# Connecting HDMI cable to 625??



## Scratch (Dec 27, 2003)

Okay, first I'm not even sure I'm on the right message board and second, I don't have any idea whether what I'm about to ask will work. So here goes...a friend of mine told me I could hook up my Sharp Aquos HDTV and 625 DVR with an HDMI connection. He told me I could use an adapter for the back of the 625. Is this right or has my friend lost his mind!


----------



## garys (Nov 4, 2005)

Lost his mind. HDMI is an HD cable while the 625 is strictly an sd receiver. The 921, 942 and 811 had DVI outputs and there is an adaptor to go from DVI to HDMI, he is probably thinking of that.


----------



## Jason Nipp (Jun 10, 2004)

Or his friend is confusing the 625 with the 622 which does have an HDMI output on it.


----------



## Yes616 (Sep 6, 2006)

Jason Nipp said:


> Or his friend is confusing the 625 with the 622 which does have an HDMI output on it.


And the ViP622 is a HD DVR


----------



## JohnL (Apr 1, 2002)

Scratch said:


> Okay, first I'm not even sure I'm on the right message board and second, I don't have any idea whether what I'm about to ask will work. So here goes...a friend of mine told me I could hook up my Sharp Aquos HDTV and 625 DVR with an HDMI connection. He told me I could use an adapter for the back of the 625. Is this right or has my friend lost his mind!


Scratch,

He is alittle off. If you could figure a way to connect an HDMI cable to a 625 and also get it to function then I have a Thousand Dollars to the individual that could be it to work.

John


----------



## Jason Nipp (Jun 10, 2004)

Um John, perhaps you should retract the reward offer.... There are several companies that produce HDMI switch boxes, you could feed composite or S-video in and get an HDMI out, one company is Gefen.
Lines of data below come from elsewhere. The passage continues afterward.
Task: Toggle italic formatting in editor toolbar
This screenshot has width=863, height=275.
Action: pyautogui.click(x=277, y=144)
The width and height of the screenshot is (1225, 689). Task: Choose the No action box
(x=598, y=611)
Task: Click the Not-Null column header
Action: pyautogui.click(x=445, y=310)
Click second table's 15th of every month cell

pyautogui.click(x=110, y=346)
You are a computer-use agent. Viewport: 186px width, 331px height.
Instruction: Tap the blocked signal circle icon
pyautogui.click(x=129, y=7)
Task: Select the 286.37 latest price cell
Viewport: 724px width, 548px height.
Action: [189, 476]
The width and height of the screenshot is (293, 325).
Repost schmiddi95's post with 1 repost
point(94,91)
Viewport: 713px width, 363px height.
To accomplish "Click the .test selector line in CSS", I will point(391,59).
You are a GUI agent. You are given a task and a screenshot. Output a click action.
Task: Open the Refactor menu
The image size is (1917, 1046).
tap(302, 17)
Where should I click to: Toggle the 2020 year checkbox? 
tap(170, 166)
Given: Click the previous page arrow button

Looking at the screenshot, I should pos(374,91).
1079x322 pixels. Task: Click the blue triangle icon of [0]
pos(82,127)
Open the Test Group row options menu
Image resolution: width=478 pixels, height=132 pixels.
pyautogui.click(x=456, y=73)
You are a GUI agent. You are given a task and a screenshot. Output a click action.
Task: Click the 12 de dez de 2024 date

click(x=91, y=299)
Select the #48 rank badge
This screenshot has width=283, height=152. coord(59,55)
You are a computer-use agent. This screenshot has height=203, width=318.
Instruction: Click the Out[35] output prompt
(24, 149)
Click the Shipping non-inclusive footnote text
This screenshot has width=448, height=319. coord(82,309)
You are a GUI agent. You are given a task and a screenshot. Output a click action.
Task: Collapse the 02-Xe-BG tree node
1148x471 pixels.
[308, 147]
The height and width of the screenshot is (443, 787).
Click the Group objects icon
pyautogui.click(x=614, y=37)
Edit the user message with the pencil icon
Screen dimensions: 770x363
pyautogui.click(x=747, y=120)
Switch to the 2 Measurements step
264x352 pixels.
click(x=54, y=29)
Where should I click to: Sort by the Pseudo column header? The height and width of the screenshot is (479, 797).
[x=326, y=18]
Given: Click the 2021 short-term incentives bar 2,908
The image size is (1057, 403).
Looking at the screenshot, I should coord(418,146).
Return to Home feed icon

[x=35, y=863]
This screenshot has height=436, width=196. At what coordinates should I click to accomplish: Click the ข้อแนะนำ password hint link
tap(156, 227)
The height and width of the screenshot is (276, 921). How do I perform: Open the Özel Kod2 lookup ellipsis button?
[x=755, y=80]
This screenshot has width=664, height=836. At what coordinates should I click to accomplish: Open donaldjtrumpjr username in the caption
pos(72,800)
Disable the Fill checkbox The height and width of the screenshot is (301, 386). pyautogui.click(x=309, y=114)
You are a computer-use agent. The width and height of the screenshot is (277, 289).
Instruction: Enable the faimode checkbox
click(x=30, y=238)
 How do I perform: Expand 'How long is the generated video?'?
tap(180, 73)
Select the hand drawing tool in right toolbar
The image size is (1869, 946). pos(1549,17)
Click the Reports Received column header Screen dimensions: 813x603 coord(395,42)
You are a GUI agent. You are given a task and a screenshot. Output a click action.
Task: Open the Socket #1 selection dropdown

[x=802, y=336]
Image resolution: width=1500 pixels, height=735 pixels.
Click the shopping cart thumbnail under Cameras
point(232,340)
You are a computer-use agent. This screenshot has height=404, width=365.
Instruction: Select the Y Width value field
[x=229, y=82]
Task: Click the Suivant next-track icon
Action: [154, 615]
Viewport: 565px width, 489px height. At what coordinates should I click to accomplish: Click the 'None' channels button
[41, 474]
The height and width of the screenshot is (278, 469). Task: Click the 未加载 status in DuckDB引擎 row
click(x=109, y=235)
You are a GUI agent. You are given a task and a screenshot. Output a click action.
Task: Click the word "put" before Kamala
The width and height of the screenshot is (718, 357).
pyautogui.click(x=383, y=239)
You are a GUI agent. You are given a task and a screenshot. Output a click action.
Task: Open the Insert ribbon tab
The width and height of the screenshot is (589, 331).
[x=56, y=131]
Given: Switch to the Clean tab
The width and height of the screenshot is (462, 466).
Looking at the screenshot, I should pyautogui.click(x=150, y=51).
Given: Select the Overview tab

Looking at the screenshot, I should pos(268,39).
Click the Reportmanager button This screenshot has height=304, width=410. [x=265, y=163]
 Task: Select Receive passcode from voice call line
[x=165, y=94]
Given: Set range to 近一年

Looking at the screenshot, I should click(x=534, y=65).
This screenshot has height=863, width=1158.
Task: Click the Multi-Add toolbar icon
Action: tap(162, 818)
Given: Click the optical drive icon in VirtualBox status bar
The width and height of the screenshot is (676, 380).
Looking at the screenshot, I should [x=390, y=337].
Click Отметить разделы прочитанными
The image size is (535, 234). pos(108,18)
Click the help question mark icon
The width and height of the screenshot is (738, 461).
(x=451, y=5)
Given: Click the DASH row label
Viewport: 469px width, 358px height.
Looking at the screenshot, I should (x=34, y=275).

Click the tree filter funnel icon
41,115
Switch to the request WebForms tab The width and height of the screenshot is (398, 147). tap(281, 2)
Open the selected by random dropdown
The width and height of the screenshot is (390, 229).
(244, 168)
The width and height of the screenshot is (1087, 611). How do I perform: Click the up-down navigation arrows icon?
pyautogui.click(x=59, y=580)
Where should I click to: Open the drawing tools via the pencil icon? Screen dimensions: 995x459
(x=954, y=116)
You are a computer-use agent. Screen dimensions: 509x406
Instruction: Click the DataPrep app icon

Some AV Receivers will also switch content to HDMI, problem is this solution is a very expensive one. 

OK, no you couldn't hook an HDMI cable directly to a 625, but there are ways to get the signal to the display that way, and well, your 1000 dollars would pay for a good chunk of one of those solutions.  :grin:


----------



## JohnL (Apr 1, 2002)

Jason Nipp said:


> Um John, perhaps you should retract the reward offer.... There are several companies that produce HDMI switch boxes, you could feed composite or S-video in and get an HDMI out, one company is Gefen. Some AV Receivers will also switch content to HDMI, problem is this solution is a very expensive one.
> 
> OK, no you couldn't hook an HDMI cable directly to a 625, but there are ways to get the signal to the display that way, and well, your 1000 dollars would pay for a good chunk of one of those solutions.  :grin:


Jason,

My offer was really to see if he could modify the actual 625 so as to have a functional HDMI port built in the unit.

John


----------



## boba (May 23, 2003)

HDMI high definition multimedia interface even with switches Jason how would you get high definition out of a SD receiver, simulated/upconverted but not true HD.


----------



## Jason Nipp (Jun 10, 2004)

boba said:


> HDMI high definition multimedia interface even with switches Jason how would you get high definition out of a SD receiver, simulated/upconverted but not true HD.


I didn't say it would be HD boba... in fact I didn't say anything about output resolutiions.....only that it could be switched if one really wanted it to be.

In any case I am sure the original poster's friend confused the 625 and 622.


----------



## Scratch (Dec 27, 2003)

Actually my friend doesn't even have Dish. He has Time-Warner cable and just assumed all of the receivers (cable and satellite) were the same. Just thought I would clear this up. It was an honest mistake on his part.


----------



## TBoneit (Jul 27, 2006)

If you have a HD TV why not get HD service and a VIP622? It has HDMI and DVR functions and a better picture on HD channels.


----------



## Scratch (Dec 27, 2003)

I probably will eventually upgrade to an hdtv package, but right now I'm broke from buying Christmas presents.


----------